## Work required
Set down the material word for word, from the line holding "Task: Close the Windows PowerShell tab" through the line holding "Click the scroll", inclusive.

## Material for this exercise
==============================

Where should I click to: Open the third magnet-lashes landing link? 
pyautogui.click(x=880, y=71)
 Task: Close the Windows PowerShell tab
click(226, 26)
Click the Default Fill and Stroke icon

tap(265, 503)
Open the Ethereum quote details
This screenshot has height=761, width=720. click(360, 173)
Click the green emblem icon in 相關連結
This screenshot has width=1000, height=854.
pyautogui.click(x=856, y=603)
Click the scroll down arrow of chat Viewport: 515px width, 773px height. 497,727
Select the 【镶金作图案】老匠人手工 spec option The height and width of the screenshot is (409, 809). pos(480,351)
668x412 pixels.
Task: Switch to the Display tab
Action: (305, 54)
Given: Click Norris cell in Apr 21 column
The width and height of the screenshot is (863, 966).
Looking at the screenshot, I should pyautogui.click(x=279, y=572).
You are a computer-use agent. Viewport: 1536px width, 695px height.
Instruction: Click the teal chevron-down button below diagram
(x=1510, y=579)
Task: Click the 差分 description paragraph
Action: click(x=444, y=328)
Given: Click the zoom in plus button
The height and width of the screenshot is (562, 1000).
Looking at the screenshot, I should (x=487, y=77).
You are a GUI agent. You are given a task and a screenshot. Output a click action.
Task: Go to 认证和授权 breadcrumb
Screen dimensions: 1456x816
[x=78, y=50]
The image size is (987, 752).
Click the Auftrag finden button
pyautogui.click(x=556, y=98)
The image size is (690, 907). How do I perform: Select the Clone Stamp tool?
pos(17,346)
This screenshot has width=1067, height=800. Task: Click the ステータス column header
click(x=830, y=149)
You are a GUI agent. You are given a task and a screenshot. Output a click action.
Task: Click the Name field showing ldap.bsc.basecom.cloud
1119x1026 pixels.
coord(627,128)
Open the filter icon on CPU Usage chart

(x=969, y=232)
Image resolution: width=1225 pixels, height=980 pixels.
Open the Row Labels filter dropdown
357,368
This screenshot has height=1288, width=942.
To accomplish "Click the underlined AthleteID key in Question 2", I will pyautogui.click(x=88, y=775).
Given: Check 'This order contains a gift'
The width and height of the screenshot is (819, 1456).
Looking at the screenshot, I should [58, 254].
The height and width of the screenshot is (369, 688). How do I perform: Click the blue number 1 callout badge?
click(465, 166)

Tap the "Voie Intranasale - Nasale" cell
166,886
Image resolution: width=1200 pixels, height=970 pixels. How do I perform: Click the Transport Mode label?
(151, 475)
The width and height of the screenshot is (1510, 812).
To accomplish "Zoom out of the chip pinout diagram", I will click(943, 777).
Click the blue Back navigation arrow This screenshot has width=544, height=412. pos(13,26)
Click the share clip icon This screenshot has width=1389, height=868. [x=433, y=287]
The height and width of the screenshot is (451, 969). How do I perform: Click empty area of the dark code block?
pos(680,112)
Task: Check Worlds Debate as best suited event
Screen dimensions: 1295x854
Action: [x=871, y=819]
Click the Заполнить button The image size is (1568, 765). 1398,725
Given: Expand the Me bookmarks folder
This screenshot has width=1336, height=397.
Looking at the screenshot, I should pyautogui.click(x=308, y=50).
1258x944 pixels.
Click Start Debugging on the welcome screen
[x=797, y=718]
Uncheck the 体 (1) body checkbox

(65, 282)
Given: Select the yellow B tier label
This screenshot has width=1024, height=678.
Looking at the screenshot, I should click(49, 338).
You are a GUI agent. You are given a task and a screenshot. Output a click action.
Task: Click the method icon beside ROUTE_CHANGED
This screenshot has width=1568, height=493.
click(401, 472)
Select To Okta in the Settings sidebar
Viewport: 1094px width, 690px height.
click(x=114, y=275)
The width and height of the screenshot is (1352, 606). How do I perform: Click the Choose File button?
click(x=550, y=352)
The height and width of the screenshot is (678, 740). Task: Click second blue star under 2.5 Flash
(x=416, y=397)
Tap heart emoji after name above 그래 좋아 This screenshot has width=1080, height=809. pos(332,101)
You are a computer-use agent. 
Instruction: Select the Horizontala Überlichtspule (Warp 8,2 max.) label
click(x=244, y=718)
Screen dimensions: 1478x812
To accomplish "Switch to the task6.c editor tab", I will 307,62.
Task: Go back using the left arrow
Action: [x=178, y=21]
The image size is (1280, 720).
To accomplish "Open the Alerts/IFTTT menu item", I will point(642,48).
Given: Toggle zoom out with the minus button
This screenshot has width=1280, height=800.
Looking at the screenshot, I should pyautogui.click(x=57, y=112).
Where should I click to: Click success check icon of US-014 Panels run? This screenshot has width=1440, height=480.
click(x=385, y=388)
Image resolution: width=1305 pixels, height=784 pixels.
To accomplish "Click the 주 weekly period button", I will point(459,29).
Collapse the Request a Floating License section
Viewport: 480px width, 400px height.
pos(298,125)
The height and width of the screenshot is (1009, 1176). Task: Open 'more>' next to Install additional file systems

==============================

## Task output
 Task: Close the Windows PowerShell tab
click(226, 26)
Click the Default Fill and Stroke icon

tap(265, 503)
Open the Ethereum quote details
This screenshot has height=761, width=720. click(360, 173)
Click the green emblem icon in 相關連結
This screenshot has width=1000, height=854.
pyautogui.click(x=856, y=603)
Click the scroll down arrow of chat Viewport: 515px width, 773px height. 497,727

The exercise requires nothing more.